TEXTO FORNECIDO:
++++++
É o caso das Maras na América Central que, segundo as autoridades desses países, contam com mais de 100 mil membros e que tem presença em quase todos os países da região, inclusive no México e em algumas cidades norte-americanas e européias. As Maras, que são apontadas como responsáveis pela crescente piora da segurança dos cidadãos da região, está se envolvendo com o tráfico de drogas que através da América Central atinge o mercado norte-americano e o europeu, tendo relação com os cartéis de Tijuana, Juarez e os do sul do continente, incluindo os colombianos.

No Brasil o “Primeiro Comando da Capital” (PCC), que recentemente fez um motim generalizado em 105 presídios, paralisou por vários dias a cidade de São Paulo, centro comercial e industrial mais importante da América Latina, assassinou mais de 100 pessoas, especialmente policiais, incendiou 82 ônibus e atacou 17 agências bancárias, se constituindo em uma importante organização criminal que controla os presídios e o mercado de drogas dessa cidade e de outras no país. Com similares características no Rio de janeiro o “Comando Vermelho” e o “Amigos dos Amigos” controlam as Favelas e o mercado local de drogas. Segundo as autoridades de inteligência do Brasil, estes grupos têm relação com os cartéis de droga e grupos insurgentes da Colômbia, em especial com as FARC.

Equador é outro país que está vivendo esta situação com “Los Ñetas” e “Los Latin King”, grupos criminosos que têm presença em algumas cidades desse país e em importantes cidades dos EUA e da Europa, como é o caso de Madrid e Barcelona na Espanha, e Nápoles na Itália. Estes grupos, além de serem apontados como os responsáveis da piora da segurança cidadã nessas cidades, no Equador está mergulhado no mercado interno de drogas e em outras atividades ilícitas.
++++++
INFORMAÇÕES EXTRAÍDAS:
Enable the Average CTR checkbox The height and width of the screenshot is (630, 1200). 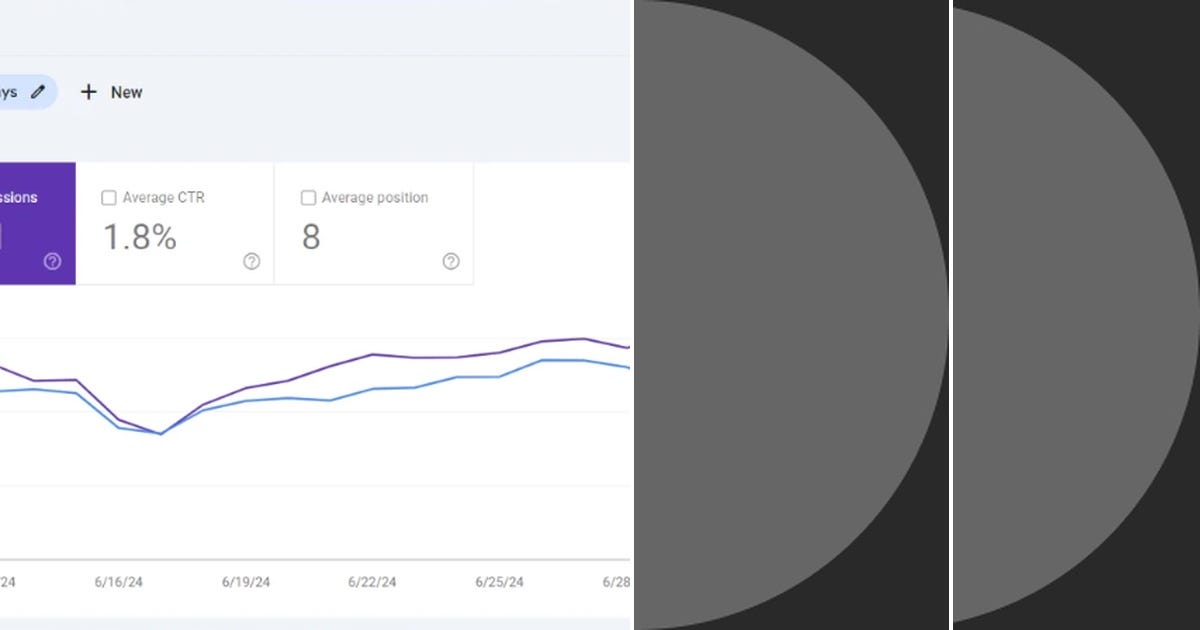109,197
++++++
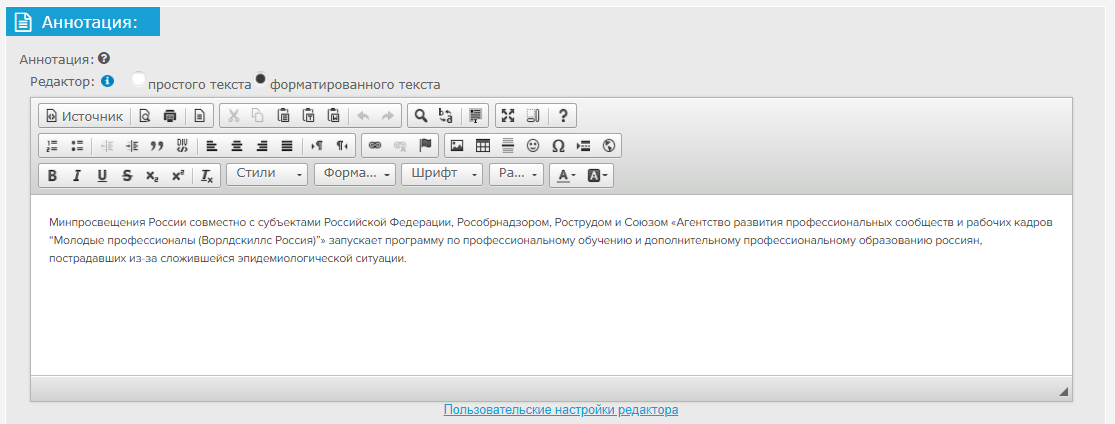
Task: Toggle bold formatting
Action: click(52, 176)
++++++
OBJETIVO A: No texto sobre organizações criminosas, quantos ônibus o PCC incendiou?
OBJETIVO B: Transcreva do texto sobre organizações criminosas o trecho que se inicia nas palavras "No Brasil o" e termina logo após "com as FARC.".
Os registros provêm de uma fonte diferente da do texto.

RESULTADO DO EXERCÍCIO A: O PCC incendiou 82 ônibus.

RESULTADO DO EXERCÍCIO B:
No Brasil o “Primeiro Comando da Capital” (PCC), que recentemente fez um motim generalizado em 105 presídios, paralisou por vários dias a cidade de São Paulo, centro comercial e industrial mais importante da América Latina, assassinou mais de 100 pessoas, especialmente policiais, incendiou 82 ônibus e atacou 17 agências bancárias, se constituindo em uma importante organização criminal que controla os presídios e o mercado de drogas dessa cidade e de outras no país. Com similares características no Rio de janeiro o “Comando Vermelho” e o “Amigos dos Amigos” controlam as Favelas e o mercado local de drogas. Segundo as autoridades de inteligência do Brasil, estes grupos têm relação com os cartéis de droga e grupos insurgentes da Colômbia, em especial com as FARC.